• The problem:
Which lines below hold the word "value"? Copy all of them.

• Data supplied:

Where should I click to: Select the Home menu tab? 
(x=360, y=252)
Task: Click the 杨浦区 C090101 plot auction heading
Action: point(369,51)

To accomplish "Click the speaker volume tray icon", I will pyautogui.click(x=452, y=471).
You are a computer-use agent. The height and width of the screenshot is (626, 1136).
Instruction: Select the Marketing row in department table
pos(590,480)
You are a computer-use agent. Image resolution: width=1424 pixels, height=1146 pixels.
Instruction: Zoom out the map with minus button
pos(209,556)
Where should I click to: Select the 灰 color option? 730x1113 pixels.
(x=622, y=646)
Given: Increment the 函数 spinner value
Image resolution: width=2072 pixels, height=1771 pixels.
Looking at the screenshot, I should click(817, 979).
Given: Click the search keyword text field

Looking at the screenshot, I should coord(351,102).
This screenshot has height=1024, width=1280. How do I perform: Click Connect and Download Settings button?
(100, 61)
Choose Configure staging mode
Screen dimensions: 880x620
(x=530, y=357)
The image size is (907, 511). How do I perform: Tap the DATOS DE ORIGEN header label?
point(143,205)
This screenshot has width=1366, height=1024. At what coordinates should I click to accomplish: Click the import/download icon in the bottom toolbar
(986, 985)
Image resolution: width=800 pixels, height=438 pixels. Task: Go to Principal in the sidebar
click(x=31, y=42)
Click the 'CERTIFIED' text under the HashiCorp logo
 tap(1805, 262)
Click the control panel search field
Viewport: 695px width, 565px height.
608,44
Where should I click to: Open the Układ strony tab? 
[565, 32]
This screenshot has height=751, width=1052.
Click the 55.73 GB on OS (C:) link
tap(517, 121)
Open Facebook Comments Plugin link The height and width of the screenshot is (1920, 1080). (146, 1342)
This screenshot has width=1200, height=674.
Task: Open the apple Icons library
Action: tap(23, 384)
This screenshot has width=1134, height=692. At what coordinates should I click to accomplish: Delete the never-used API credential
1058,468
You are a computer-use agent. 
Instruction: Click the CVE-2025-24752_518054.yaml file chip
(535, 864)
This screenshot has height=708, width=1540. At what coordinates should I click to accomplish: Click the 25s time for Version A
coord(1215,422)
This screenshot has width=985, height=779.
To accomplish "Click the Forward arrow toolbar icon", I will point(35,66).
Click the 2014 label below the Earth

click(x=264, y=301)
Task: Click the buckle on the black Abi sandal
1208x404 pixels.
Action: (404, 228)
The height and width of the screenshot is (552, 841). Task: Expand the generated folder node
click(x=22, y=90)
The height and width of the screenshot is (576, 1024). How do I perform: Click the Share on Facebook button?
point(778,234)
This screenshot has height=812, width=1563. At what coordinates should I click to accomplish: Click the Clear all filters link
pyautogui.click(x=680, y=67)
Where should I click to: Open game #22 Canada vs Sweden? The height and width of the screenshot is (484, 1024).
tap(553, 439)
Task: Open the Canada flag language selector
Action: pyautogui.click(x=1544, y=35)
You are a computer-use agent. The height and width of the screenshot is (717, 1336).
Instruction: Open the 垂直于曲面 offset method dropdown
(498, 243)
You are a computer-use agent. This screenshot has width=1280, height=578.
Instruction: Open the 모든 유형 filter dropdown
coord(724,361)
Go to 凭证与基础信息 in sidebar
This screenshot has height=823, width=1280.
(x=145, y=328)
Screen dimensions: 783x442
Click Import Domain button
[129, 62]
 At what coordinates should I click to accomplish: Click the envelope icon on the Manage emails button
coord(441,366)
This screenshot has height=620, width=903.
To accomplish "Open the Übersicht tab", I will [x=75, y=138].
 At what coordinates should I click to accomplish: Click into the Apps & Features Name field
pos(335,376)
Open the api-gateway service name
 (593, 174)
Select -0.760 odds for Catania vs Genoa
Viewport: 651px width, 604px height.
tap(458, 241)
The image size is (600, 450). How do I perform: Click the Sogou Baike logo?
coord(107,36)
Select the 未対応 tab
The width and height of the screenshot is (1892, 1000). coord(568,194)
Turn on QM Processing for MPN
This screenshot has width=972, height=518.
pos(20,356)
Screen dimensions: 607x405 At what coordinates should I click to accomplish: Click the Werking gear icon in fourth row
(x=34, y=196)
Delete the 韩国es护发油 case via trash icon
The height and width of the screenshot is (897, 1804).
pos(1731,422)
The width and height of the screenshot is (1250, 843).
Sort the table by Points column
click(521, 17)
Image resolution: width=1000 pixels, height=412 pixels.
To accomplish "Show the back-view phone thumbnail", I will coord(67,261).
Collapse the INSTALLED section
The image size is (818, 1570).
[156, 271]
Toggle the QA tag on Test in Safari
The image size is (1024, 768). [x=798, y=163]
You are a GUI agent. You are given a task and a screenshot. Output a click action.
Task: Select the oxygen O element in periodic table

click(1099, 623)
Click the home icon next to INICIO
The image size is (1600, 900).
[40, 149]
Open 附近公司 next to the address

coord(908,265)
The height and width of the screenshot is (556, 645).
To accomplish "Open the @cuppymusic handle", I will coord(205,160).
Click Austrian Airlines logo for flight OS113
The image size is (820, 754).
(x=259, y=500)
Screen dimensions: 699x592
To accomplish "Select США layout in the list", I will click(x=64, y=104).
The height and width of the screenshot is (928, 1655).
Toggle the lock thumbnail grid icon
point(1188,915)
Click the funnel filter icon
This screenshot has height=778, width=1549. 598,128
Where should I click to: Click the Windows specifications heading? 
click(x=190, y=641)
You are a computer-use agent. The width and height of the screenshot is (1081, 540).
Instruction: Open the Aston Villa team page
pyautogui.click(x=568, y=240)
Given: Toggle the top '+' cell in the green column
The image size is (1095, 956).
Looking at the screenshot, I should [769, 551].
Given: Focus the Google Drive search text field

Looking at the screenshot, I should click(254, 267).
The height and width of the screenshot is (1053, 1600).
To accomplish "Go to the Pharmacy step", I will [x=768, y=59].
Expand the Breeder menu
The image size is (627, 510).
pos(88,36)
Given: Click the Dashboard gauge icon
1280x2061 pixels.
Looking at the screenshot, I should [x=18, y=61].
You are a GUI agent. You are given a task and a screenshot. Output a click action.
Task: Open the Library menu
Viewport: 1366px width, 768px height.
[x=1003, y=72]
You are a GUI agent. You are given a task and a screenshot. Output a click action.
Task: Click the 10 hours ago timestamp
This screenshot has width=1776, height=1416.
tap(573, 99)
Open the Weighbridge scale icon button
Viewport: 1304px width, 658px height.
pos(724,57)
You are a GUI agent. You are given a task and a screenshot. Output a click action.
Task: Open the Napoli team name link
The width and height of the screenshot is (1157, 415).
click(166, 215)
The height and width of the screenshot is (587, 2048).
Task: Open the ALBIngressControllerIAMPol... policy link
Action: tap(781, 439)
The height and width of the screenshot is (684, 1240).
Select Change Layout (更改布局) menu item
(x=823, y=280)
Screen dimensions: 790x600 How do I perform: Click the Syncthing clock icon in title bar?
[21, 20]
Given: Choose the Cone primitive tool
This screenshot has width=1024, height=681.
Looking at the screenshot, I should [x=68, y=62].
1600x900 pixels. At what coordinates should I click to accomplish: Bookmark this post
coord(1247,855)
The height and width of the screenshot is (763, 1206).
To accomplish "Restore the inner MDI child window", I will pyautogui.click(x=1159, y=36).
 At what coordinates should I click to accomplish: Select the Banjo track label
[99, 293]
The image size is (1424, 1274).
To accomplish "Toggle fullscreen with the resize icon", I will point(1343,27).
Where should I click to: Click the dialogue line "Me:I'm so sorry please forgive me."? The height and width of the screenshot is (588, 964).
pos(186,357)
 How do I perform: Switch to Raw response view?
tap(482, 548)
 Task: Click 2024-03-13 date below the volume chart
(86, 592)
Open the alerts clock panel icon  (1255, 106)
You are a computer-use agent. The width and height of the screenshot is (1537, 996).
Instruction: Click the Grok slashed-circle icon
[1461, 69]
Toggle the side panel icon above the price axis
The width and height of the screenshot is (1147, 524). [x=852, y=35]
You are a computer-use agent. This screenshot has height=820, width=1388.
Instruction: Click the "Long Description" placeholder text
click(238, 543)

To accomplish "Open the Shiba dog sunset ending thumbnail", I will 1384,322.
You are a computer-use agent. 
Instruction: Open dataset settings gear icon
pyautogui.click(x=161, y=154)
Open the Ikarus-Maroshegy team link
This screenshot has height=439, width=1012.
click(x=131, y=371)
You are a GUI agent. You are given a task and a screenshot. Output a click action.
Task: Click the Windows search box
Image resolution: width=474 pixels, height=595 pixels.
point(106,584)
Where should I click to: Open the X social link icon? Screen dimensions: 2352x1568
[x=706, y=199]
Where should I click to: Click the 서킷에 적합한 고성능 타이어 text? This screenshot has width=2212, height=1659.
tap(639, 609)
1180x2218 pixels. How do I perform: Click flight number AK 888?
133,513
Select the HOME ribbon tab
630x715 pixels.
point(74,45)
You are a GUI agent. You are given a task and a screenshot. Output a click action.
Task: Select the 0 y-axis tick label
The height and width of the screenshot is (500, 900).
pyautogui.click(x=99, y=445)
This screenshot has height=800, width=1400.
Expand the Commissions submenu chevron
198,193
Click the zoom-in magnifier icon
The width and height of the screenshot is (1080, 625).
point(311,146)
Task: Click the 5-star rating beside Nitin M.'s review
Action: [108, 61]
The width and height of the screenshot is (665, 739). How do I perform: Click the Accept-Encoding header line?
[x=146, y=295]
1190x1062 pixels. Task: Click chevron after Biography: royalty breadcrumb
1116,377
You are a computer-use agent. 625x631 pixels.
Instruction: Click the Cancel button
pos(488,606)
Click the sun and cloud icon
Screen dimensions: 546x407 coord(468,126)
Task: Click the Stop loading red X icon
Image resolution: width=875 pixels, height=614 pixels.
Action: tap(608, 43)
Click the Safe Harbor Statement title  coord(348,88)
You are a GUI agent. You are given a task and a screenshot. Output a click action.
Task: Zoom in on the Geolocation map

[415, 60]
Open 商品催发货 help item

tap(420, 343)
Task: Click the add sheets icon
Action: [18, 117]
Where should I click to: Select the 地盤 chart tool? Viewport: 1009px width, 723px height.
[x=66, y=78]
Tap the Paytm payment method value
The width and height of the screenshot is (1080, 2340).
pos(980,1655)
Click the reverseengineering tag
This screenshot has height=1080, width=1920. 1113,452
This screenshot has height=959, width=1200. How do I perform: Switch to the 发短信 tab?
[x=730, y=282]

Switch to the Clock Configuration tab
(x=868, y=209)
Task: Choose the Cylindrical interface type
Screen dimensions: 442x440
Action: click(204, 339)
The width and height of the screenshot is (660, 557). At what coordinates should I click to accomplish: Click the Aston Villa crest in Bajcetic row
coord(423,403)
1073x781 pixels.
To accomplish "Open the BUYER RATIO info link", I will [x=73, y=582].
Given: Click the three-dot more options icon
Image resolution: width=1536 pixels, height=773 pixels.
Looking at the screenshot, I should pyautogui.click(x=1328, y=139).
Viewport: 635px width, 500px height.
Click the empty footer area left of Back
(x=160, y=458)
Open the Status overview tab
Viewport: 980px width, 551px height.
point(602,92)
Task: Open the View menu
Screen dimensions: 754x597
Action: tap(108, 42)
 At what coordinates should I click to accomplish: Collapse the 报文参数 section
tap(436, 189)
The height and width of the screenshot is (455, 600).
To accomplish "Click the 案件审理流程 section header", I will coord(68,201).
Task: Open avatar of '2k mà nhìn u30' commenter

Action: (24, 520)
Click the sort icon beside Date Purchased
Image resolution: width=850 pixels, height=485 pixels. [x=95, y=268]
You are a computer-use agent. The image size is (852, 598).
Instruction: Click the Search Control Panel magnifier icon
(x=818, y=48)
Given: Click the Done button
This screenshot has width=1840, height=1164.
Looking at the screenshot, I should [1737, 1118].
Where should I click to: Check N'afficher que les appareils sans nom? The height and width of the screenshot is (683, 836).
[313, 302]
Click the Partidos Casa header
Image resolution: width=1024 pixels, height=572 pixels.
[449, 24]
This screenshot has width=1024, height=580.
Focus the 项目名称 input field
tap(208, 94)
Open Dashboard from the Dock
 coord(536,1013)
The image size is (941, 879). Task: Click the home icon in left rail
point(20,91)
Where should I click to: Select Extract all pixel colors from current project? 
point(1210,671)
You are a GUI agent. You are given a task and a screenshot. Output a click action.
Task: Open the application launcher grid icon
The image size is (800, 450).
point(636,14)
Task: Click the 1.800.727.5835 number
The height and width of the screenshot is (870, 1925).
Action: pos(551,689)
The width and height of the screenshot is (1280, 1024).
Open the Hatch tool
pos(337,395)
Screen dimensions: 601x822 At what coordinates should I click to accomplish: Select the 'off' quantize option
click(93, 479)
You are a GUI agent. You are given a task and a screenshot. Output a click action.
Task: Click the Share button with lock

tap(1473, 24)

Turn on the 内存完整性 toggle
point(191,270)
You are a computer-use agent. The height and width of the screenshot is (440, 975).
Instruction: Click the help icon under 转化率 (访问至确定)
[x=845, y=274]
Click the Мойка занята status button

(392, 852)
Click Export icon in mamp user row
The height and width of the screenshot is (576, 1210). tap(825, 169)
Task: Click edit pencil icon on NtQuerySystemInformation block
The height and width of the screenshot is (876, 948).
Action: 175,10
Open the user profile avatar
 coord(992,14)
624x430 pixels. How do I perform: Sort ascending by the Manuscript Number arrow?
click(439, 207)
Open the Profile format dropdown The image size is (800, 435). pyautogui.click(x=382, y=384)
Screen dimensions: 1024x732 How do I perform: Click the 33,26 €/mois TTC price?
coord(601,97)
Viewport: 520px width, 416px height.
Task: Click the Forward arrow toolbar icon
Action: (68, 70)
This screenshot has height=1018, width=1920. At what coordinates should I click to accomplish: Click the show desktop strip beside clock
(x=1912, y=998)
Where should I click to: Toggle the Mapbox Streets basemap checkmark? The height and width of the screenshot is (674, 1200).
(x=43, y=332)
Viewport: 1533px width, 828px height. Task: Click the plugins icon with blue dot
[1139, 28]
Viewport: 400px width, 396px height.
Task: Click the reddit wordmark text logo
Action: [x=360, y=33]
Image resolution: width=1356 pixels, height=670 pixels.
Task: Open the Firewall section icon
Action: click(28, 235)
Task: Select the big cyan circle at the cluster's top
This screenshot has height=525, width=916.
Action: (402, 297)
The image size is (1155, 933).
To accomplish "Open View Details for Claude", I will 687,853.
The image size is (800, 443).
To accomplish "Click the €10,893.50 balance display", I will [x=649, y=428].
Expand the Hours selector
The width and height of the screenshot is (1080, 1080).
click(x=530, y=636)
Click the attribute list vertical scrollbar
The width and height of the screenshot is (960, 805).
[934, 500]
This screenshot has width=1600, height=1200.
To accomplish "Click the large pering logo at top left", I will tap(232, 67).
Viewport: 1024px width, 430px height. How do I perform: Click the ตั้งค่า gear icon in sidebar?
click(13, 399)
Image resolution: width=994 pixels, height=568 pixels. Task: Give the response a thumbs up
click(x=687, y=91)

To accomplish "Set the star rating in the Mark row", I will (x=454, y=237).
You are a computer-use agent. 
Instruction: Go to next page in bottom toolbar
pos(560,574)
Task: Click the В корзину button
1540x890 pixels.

• Your solution:
Given: Increment the 函数 spinner value
Tap the Paytm payment method value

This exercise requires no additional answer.